Construction of these massive floating platforms, when it finally happens, will require as-yet unbuilt
specialized port infrastructure and boats, and a large skilled labor force for assembly and transmission.
“This is a once-in-a-lifetime opportunity to create a new industry,” she said, but “how do we get from here to there?”
Danielle Jensen, technical manager for Shell’s Offshore Wind Americas, is working on a project off of
Rhode Island. The blueprint calls for high-voltage, direct-current cable snaking to landfall in
Massachusetts, where direct-current lines switch to alternating current to connect to the grid. “None of
this exists, so we have to find a space, the lands, and the right types of cables, tie into the interconnection
point, and work with interconnection operators to do that safely and reliably,” she said.
Utilities are partnering with developers to begin clearing some of these obstacles. Julia Bovey, director of
offshore wind for Eversource, described her firm’s redevelopment or improvement of five ports, and new
transport vessels for offshore assembly of wind farm components in Atlantic waters. The utility is also
digging under roads to lay cables for new power lines. Bovey notes that snags in supply chains and
inflation have been driving up costs. This makes determining future electricity rates more complex,
especially since utility contracts and markets work differently in each state.

Just seven up
Other nations hold a commanding lead in offshore wind: To date, the United States claims just seven
operating turbines, while Denmark boasts 6,200 and the U.K. 2,600. Europe’s combined offshore power capacity stands at 30 gigawatts — which, as MITEI Research Scientist Tim Schittekatte notes, is the U.S.
goal for 2030.
The European Union wants 400 gigawatts of offshore wind by 2050, a target made all the more urgent by threats to Europe’s energy security from the war in Ukraine. “The idea is to connect all those windmills, creating a mesh offshore grid,” Schittekatte said, aided by E.U. regulations that establish “a harmonized process to build cross-border infrastructure.”

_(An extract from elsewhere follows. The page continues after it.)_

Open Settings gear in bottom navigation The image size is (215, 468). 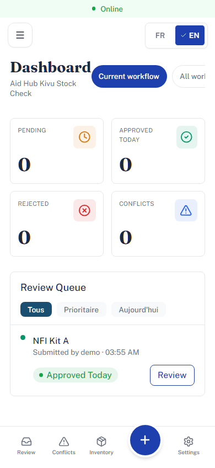(189, 446)
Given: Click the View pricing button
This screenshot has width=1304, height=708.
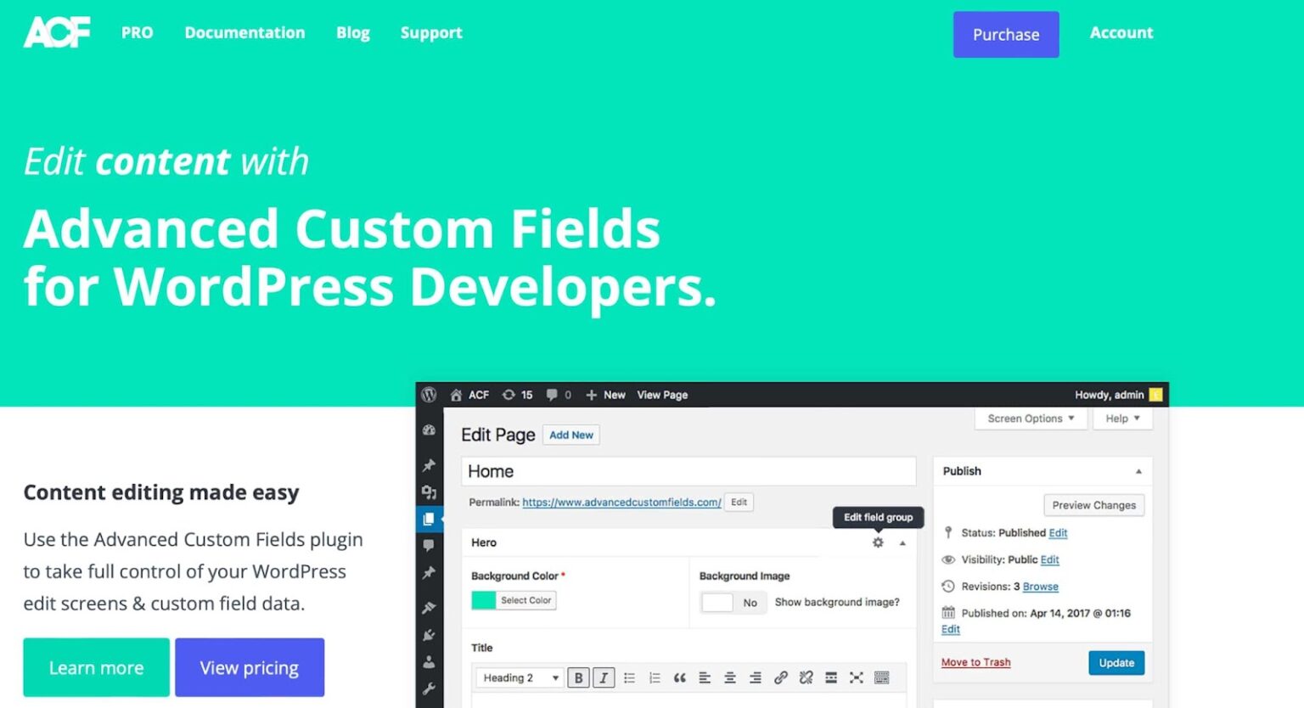Looking at the screenshot, I should [x=250, y=667].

Morten Pindstrup, the international chief engineer at Energinet, Denmark’s state-owned energy
enterprise, described one component of this pan-European plan: a hybrid Danish-German offshore wind
network. Energinet is also constructing energy islands in the North Sea and the Baltic to pool power from offshore wind farms and feed power to different countries.
The European wind industry benefits from centralized planning, regulation, and markets, said Johannes P. Pfeifenberger, a principal of The Brattle Group. “The grid planning process in the U.S. is not suitable today to find cost-effective solutions to get us to a clean energy grid in time,” he said. Pfeifenberger
recommended that the United States immediately pursue a series of moves including a multistate
agreement for cooperating on offshore wind and establishment by grid operators of compatible
transmission technologies.
Symposium speakers expressed sharp concerns that complicated and prolonged approvals, as well as
partisan politics, could hobble the nation’s nascent offshore industry. “You can develop whatever you
want and agree on what you’re doing, and then the people in charge change, and everything falls apart,”
said Weinstein. “We can’t slow down, and we actually need to accelerate.”
Larry Susskind, the Ford Professor of Urban and Environmental Planning, had ideas for breaking through permitting and political gridlock. A negotiations expert, he suggested convening confidential meetings for stakeholders with competing interests for collaborative problem-solving sessions. He announced the creation of a Renewable Energy Facility Siting Clinic at MIT. “We get people to agree that there is a problem, and to accept that without a solution, the system won’t work in the future, and we have to start fixing it now.”
Other symposium participants were more sanguine about the success of offshore wind. “Trust me,
floating wind is not a pie-in-the-sky, exotic technology that is difficult to implement,” said Sclavounos.
“There will be companies investing in this technology because it produces huge amounts of energy, and
even though the process may not be streamlined, the economics will work itself out.”